I can apply my same set of values to my physical activity. It’s never about the calories. It’s the feeling, the connection with nature, feeling my body engage, sweat and strain, it’s the social experience of exercising with others, the thrill of competition, achievements, progress, the satisfaction of having exercised. I’m not going to score my exercise on the basis of calories expended any more than I’m going to rate my meal on the calories provided.

Brainwashing 101
Societal influences that brainwash us to be neurotics about food and exercise, and to view them through a single myopic lens, annoys the hell out of me.
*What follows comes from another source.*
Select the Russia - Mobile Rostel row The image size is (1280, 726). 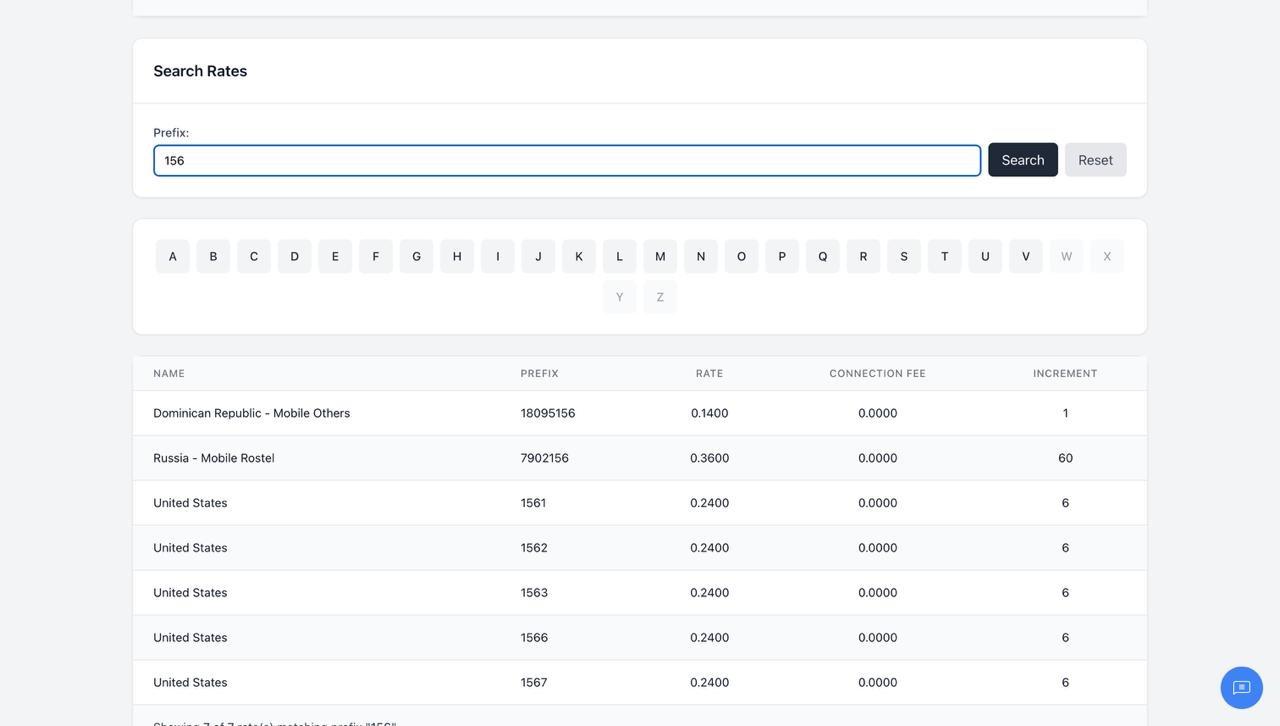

That ‘calorie bandwagon’ links directly to a couple of other dichotomies a) good and bad and b) healthy and unhealthy. Food and exercise are not only about calories, but can apparently also be judged as good or bad, healthy or unhealthy. Once again the 10th man is calling BS on that way of thinking. That mindset promotes the belief that the good of one will offset the bad of the other. “I’ve been bad this week (I haven’t been to the gym), but it’s OK I’ve got it covered” (I had a kale and quinoa salad and skipped dessert) – or vice versa. ‘You cannot be serious!’ (McEnroe, J, Wimbledon 1981). We have to be smarter than this folks.

Back to the source…
One of my beefs with the exercise is medicine (see blog on EIM) crowd is that they have taken something that to me, seemed so pure and good, and medicalised our physical activity (and our food), making them into something that we ‘ought to be’ doing as responsible citizens seeking healthy and fulfilling lives. That thinking is reinforced by the many and various media outlets that choose to sensationalise the best (power) foods, best exercises, best dietary plans. I get that too much of just about anything is not generally going to be that wise for me. I’d even go so far as to concede that more than a little of some things is probably not overly smart. But most things in moderation are OK – really they are! I can’t help but wonder how terribly exhausting and debilitating it must be to keep this constant score sheet running in your head – trying to figure out the micro portions of what’s permitted and what’s forbidden. Thank god for fit bits – at least they are keeping tally of exercise credits.

Reality check time
Can we please claw ourselves off that merry go round? It’s OK to let go of that calorie ledger. I’m not optimistic that we are going to be able to get ourselves out of this hole, but I think that as exercise professionals we can agree on some counterstrike measures to help educate and improve the exercise (and food) literacy of society. Every time we hear someone claim that they’ve been good or bad, or valuing food or exercise only for the caloric value – we need to stop them and question them as to what they mean? Maybe we can correct their wayward thinking. Let them know that it’s alright to think ‘yum’ after every meal or snack, and that it’s OK to realise that that exercise was fun; I really enjoyed it. We can introduce them to different forms of activity, in different settings and with different goals. We can point them to all of the other benefits of food and physical activity – remind them how those things are inevitably the aspects of food and exercise that actually do make them happy and satisfied. Can’t we just live more in the moment folks?
It seems to me that the calorie thing, and the good/bad, health/unhealthy mindset is not making many people healthier. In fact, it seems to be making a lot of people unhappier. But maybe that’s just me acting out as the angry calorie grouch.